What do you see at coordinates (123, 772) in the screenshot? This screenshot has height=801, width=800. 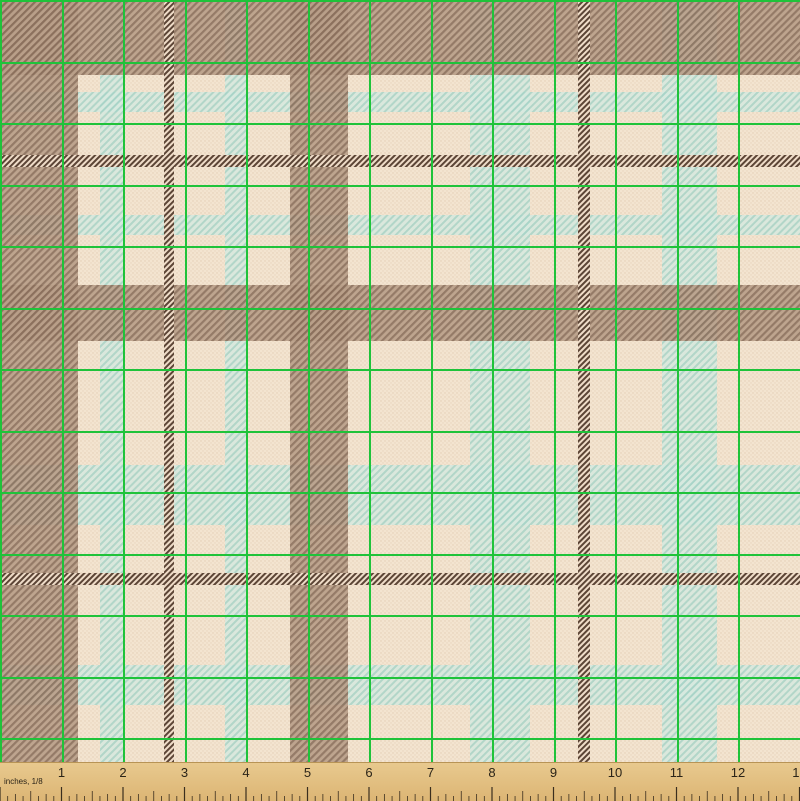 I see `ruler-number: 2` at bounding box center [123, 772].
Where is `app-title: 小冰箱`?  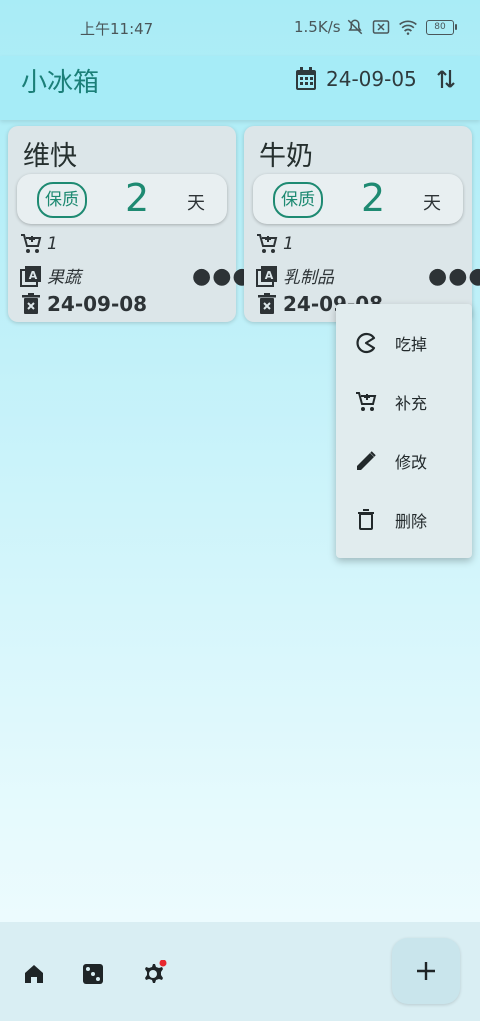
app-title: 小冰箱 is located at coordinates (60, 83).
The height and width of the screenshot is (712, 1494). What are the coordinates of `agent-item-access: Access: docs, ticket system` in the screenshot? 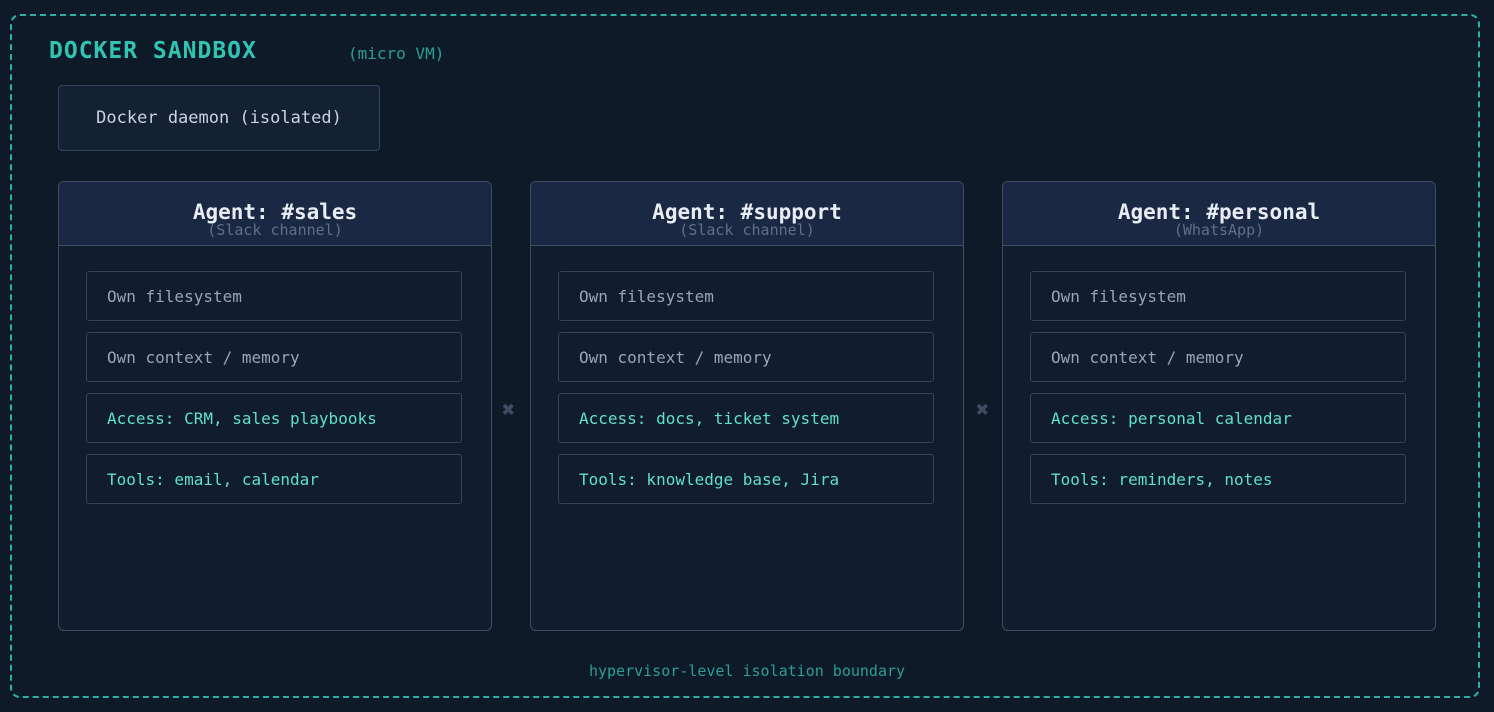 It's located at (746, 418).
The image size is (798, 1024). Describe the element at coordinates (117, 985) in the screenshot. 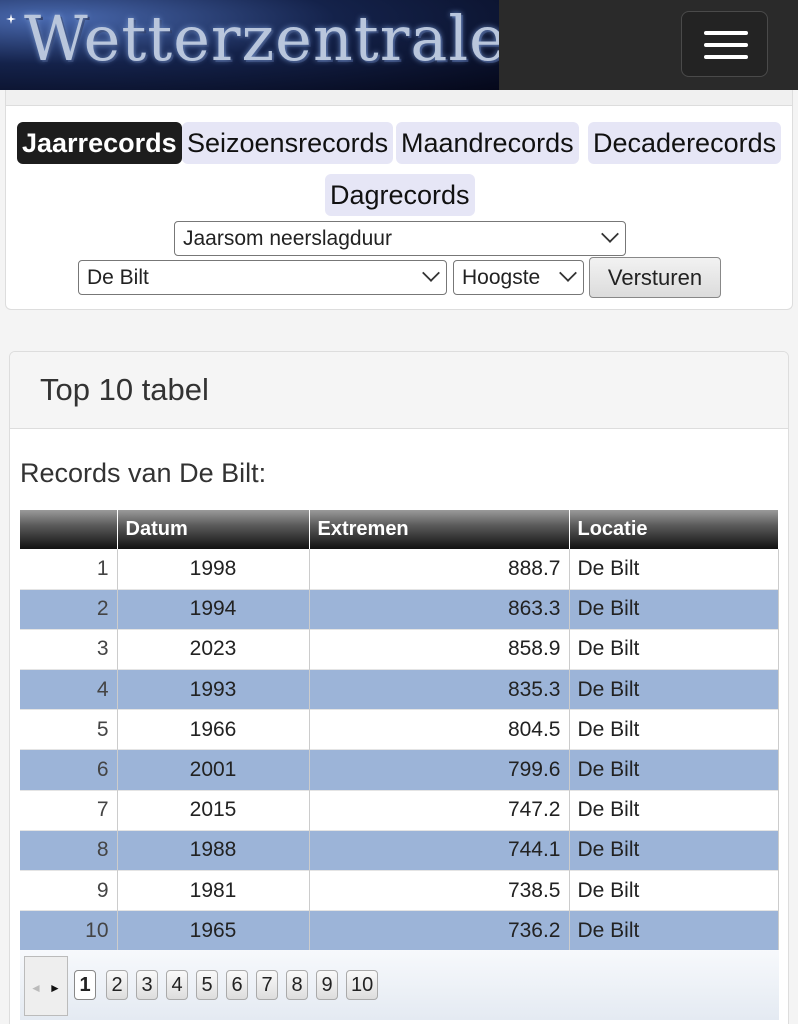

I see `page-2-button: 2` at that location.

Brief:
Change "screenshot" to "capture" in the lines from the one containing "The image size" through the end of the records, inclusive, and give only those lines without the pictures.

Result for this task:
The image size is (798, 1024). Describe the element at coordinates (117, 985) in the capture. 

I see `page-2-button: 2` at that location.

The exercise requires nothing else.